Nous devons moins dépendre de la Chine pour les matières premières
Pauvre en matières premières, l’Union européenne a, de plus, abandonné leur traitement à d’autres pays et même la fabrication de produits semi-finis. Elle comprend enfin le piège et tente de faire volte-face.
En mettant le turbo en faveur des énergies qualifiées de propres et en laissant ses frontières ouvertes, l’Europe s’est-elle tirée une balle dans le pied? Beaucoup l’ont affirmé en rappelant que les panneaux solaires venant de l’Empire du milieu avaient anéanti le secteur en Europe. Ou, plus récemment, en évoquant la concurrence chinoise dans le domaine des voitures électriques et surtout des batteries.
En réalité, le problème doit s’entendre à une échelle plus vaste : pour que l’Europe reprenne la main au niveau des produits finis, il lui faut disposer des matières premières. Or, non seulement le Vieux Continent n’en a-t-il que très peu directement, mais encore ses approvisionnements en provenance d’autres parties du monde ne sont-ils pas nécessairement aussi sûrs qu’escompté. Comment ne pas retenir la triste leçon de l’addiction de l’Allemagne au gaz russe?

Objectifs:
[1] Recopiez mot pour mot le passage de l'extrait sur les matières premières qui va de « Nous devons moins » jusqu'à « de faire volte-face. ».
[2] Répondez aux questions suivantes d'après l'extrait sur les matières premières.
(a) Outre la fabrication de produits semi-finis, qu'est-ce que l'Union européenne a abandonné à d'autres pays ?
(b) Dans quels domaines la concurrence chinoise a-t-elle été évoquée plus récemment ?
(c) À quoi l'Allemagne est-elle présentée comme dépendante ?
[3] Rédigez la suite de l'extrait sur les matières premières à partir de sa dernière phrase.

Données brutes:
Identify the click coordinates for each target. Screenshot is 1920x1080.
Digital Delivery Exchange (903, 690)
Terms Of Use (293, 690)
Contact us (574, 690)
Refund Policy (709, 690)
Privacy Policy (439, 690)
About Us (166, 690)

Corrigé de l'exercice:
[1]
Nous devons moins dépendre de la Chine pour les matières premières
Pauvre en matières premières, l’Union européenne a, de plus, abandonné leur traitement à d’autres pays et même la fabrication de produits semi-finis. Elle comprend enfin le piège et tente de faire volte-face.

[2]
(a) Le traitement des matières premières.
(b) Les voitures électriques et surtout les batteries.
(c) Au gaz russe.

[3]
L’Europe était dépendante aux énergies fossiles et si nous n’agissons pas maintenant, nous aurons une dépendance aux matières premières critiques, résumait en mars 2023 Thierry Breton, commissaire européen à l’Industrie. C’est dans cet esprit que la Commission européenne lance alors l’idée d’une initiative spécifique, dans le cadre du “plan industriel vert” devant assurer la compétitivité des industries européennes face à la Chine et aux Etats-Unis. Un accord intervient le 13 novembre entre les Etats et le Parlement, tandis que le Conseil avalise la version finale du Critical Raw Materials Act (CRM Act) le 18 mars 2024.
Partenariats stratégiques
Qu’est-ce qu’une matière première critique ? Celle qui revêt une grande importance économique pour l’Union, ainsi qu’un risque élevé de rupture d’approvisionnement.
La Commission en compte actuellement 34 (la liste n’est pas figée), allant de l’antimoine au vanadium, en passant par le magnésium ou encore le phosphore. La moitié d’entre elles sont par ailleurs qualifiées de stratégiques : bore, cobalt, cuivre, germanium, lithium, manganèse, sans oublier le graphite et les terres rares, légères comme lourdes, presque toutes indispensables à la transition énergétique.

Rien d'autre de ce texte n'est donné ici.